All kinds of products come into Walmart, Target, etc... that are suppose to be compliant. Independent testing has found excessive lead and other heavy metals in products including children toys.

The gimmick with rhinestones is that many companies in the USA say they have low lead or lead free rhinestones but how would they know unless they did their own testing? 

Yes the manufacture in some other country can provide you with a testing certificate that was done 2 years ago on some random size and random color but no one will ever provide you with test results on every color, every size and every batch made. Regardless, USA law wouldn't recognize an out of country lab result anyway. Whoever you buy rhinestones from would have to do the testing and provide you the results or you would have to do your own.

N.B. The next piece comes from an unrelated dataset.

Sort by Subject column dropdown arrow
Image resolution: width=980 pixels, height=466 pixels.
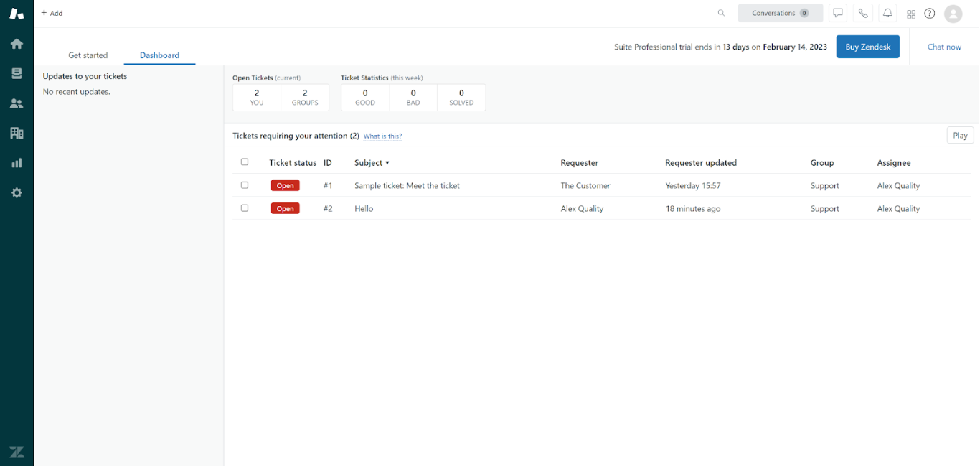click(387, 163)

I would challenge anyone to find a rhinestones that uses the word "Compliant" instead of low lead or lead free. We could market Bella Machine Cut Rhinestones as "Low Lead" since it does have a lower amount of lead than lead itself but that would be misleading and definitely not compliant.

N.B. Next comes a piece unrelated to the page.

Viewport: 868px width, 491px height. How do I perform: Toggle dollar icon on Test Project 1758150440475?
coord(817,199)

Best of luck filtering through all the misleading information that is out there....


----------



## MarStephenson761 (Sep 19, 2011)

I've always like you work Jasmyn and these look great too. 

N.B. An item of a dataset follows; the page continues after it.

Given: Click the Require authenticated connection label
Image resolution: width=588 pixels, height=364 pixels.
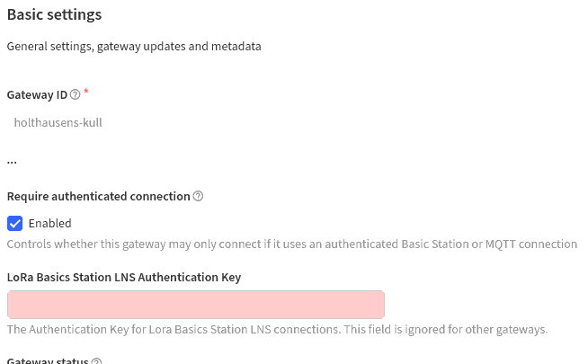Looking at the screenshot, I should 99,197.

But have you looked doing spangle transfers? You'll still get the BLING, same lot's of money on stones and never have to worry about CPSIA stuf.


----------



## jasmynn (Sep 16, 2011)

MarStephenson761 said:


> I've always like you work Jasmyn and these look great too.
> 
> But have you looked doing spangle transfers? You'll still get the BLING, same lot's of money on stones and never have to worry about CPSIA stuf.


I would love to do spangle, but my machine does rhinestones only 

However, I have lead free rhinestones also.


----------



## jennGO (Mar 11, 2014)

Are the lead free rhinestones from shine art just as good as ones with lead?


----------